The question is can pros and serious enthusiasts provide sufficient market for the level of development we have come to expect? It used to be the pro bodies were updated on a ten year cycle and lenses even longer. We are likely headed in that direction again.I guess that explains why the 7D Mark II took 5 years before it got updated. Most folks thought it'll follow a 3 year cycle.
And yet, we get new iPhones every year or so. And, despite the fact that my iphone is now several generations outdated, Apple has continuously updated its operating system to add features that its hardware will support. Perhaps cameramakers will do the same thing.

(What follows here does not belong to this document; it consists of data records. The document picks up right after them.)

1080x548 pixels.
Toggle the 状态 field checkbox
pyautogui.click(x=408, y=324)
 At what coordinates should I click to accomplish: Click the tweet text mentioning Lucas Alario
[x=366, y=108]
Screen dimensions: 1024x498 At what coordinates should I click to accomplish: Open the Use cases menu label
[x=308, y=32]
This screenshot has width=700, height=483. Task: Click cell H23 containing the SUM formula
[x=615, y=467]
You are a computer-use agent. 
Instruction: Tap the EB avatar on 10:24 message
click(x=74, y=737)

In Laforet's article, he talked about using digital cameras as stands to hold up smartphones taking timelapses. Why aren't cameramakers putting something as simple as a software intervalometer into high end digital cameras? Once they realize that they need to start making "smartcameras," there will be a revolution in the digital photography field. I'm not talking about just dropping Android into the firmware. I'm talking about making a serious effort at integrating cameras directly with existing devices, and taking full advantage of firmware and hardware. On a $1,000+ camera, I think such things should be included.

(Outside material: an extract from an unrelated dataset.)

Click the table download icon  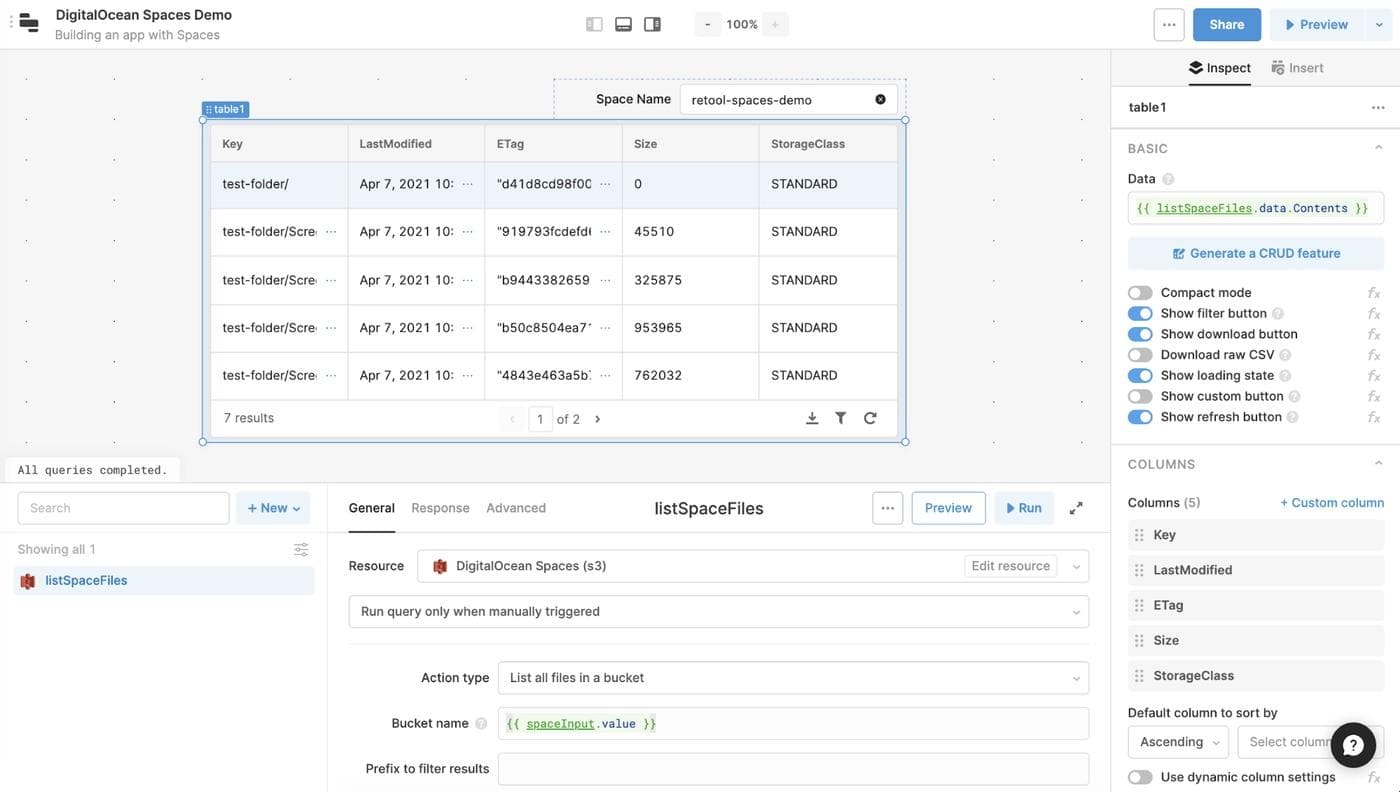click(x=812, y=418)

I bought my first smartphone because I wanted to sync it with my laptop. I bought the 6D so I could use the wifi to get pics on my iphone and get them to social media ASAP. When people see me do that, they say, I wish my camera did that. The point-and-shoot I bought my wife has the same capability but she can't figure it out without me. If Canon made that kind of thing easy and quick on a smart camera, I think they'd keep people buying cameras. It may not stop the shrinking market, but it would certainly slow the losses.